Chucky Can Drop 10 F-Bombs Per Episode In Child’s Play Show
The upcoming USA Network and SYFY series, Chucky, will allow the famed serial killer doll to drop 10 F-bombs per episode. After over thirty years of Chucky wreaking havoc on victims both young and old, the film franchise is branching out into TV with its first ever series, set for release on October 12th. The series will take a different direction from the more recent installments of the film franchise, leaving some fans to wonder if it can measure up.
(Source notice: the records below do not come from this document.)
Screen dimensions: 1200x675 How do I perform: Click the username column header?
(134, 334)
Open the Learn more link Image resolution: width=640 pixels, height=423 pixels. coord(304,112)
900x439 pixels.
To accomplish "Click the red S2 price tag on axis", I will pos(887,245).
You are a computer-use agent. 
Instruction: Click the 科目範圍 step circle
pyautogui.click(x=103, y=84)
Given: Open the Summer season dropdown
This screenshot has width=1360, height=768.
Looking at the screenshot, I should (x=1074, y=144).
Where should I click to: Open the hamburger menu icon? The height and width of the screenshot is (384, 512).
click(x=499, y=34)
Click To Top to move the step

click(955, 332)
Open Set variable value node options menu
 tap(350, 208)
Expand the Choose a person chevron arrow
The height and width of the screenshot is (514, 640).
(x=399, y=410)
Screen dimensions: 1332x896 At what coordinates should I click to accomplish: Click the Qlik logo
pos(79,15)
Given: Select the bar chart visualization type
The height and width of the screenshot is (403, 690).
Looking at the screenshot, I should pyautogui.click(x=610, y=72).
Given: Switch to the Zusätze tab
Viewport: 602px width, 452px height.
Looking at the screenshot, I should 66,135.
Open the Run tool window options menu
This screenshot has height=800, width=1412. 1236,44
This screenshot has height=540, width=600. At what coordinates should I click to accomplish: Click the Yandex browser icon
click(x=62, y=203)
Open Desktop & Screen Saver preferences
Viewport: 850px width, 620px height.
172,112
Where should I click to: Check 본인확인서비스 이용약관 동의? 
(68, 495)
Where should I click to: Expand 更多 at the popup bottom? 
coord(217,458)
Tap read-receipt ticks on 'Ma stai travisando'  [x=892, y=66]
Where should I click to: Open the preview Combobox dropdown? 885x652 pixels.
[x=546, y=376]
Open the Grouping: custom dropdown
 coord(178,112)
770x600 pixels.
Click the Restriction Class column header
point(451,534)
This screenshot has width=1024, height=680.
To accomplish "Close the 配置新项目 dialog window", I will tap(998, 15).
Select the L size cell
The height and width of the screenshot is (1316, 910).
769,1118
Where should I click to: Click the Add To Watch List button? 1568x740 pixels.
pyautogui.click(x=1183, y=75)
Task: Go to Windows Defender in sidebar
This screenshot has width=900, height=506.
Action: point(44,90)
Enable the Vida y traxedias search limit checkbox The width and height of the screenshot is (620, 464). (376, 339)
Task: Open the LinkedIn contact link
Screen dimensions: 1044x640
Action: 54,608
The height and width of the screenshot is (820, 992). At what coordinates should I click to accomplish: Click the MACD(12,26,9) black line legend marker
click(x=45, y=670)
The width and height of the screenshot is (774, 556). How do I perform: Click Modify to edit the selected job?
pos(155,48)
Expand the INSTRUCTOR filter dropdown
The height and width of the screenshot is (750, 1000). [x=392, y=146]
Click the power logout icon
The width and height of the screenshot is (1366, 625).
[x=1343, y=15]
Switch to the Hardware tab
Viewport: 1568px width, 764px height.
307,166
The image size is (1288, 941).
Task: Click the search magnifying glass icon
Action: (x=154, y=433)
When it was first announced that the Child’s Play IP was shifting to the small screen back in 2019, much conjecture took place among fans as to what the series would be like. Today, many of those same questions are being asked, but with the full cast now revealed, numerous Chucky images released, and a teaser trailer already delivered (with a full trailer on its way in the coming days), the picture of what sort of program Chucky will be has become much clearer. Still, despite this information, the idea that something could be lost in the transition from big to small screen is a real concern for many. Past TV adaptations of horror film franchises haven’t always done justice to their source material, and when it comes to a horror IP as beloved and niche as Child’s Play is, fans can and will be protective.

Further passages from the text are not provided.